- **Text excerpt**:

◆ ◆ ◆

A friend of mine made a comment the other day that has stuck in my mind. He pointed out that so frequently we pray for revival and for persons in our communities, cities, and nation, to come to know the saving and healing love of Christ. We encourage our pastors and our church members to take the work of evangelization seriously, we run outreaches to the young people in our schools, we prepare and plan Alpha courses for the adults, yet somehow we don't truly believe that these would be of any effect...
That may sound shocking to you - certainly shocked me when I first thought about it! We plan for failure!
Do we really plan our Churches for failure?
Well, let me ask you a few questions that may help you to clarify this shocking thought...
1. Let's start small - how often do you encourage ALL of the members of your Church to get involved in service activities in your Church? If you don't do it often, that could already be a problem!
2. However, let's say you do it fairly frequently, let me ask you what would you do if EVERY member in your Church turned up to serve in some ministry or another one Monday morning!? Would you have enough work for them to do? Honestly, would your Church's 'volunteer' systems cope with every person turning up to serve? Would you have adequate systems to match people's gifts to the needs of your community? In fact, do you even know what your members' gifts are, and do most of our Churches really know what the felt needs, and real needs, of our communities (cities, towns, schools, businesses, local governments etc.) are!?
... I would have to be honest and say 'no' to both of the questions above, I never TRULY mean that I want EVERY member in service, after all if I did I would challenge EVERY member, at EVERY opportunity, and I would have systems in place for them to be able to serve IN THEIR AREA of gifting and expertise...
But, let's say that some of you out there were able to answer 'YES' to both questions above... let me ask a few more questions.
3. What would you do if EVERY PERSON in you city did come to know Christ!? Would you even be able to have all of them in worship services in the churches in your city / town (let alone have enough human and physical resources to disciple them!)

◆ ◆ ◆

- **Dataset content**:
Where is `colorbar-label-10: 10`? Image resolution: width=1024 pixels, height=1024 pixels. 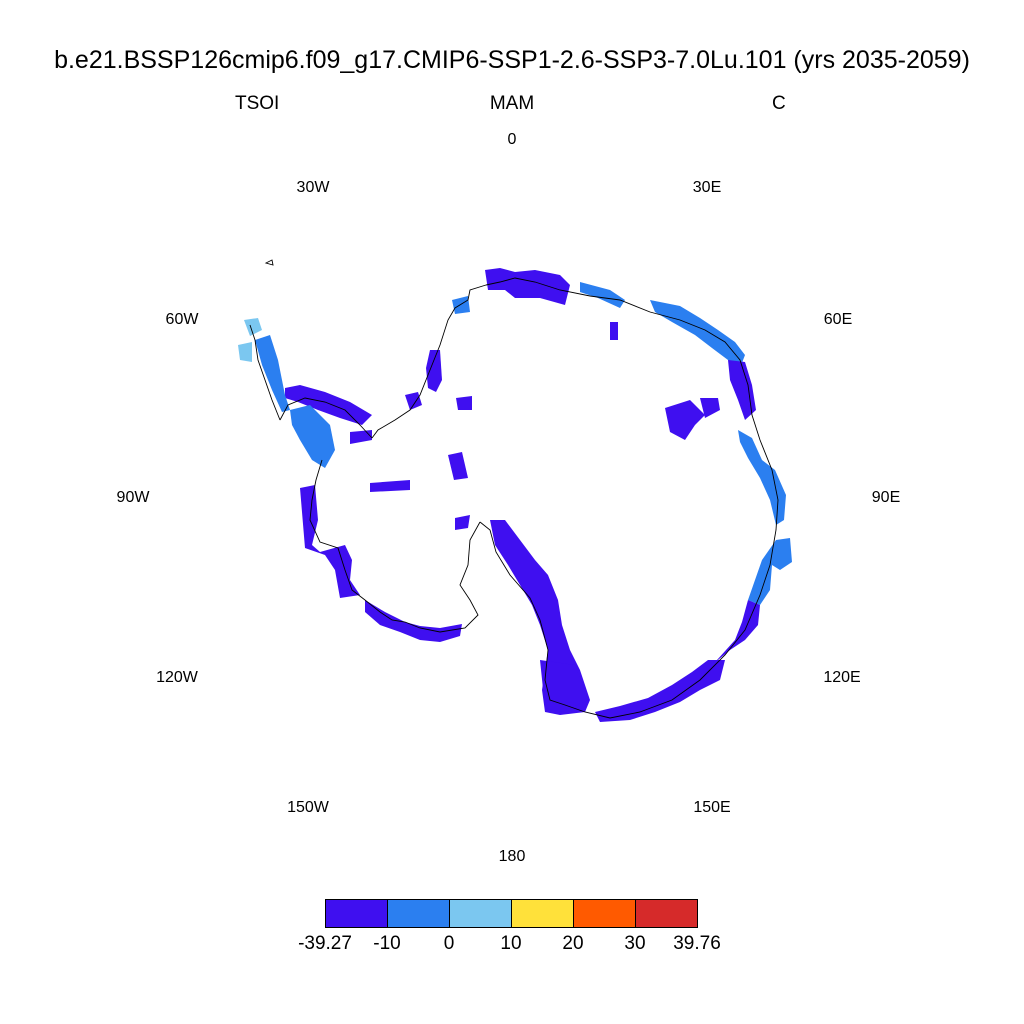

◆ ◆ ◆

- **Action item**:
Translate this sentence from the piece on churches planning for failure into Spanish: "Do we really plan our Churches for failure?"

- **Output for this task**:
¿Realmente planificamos nuestras Iglesias para el fracaso?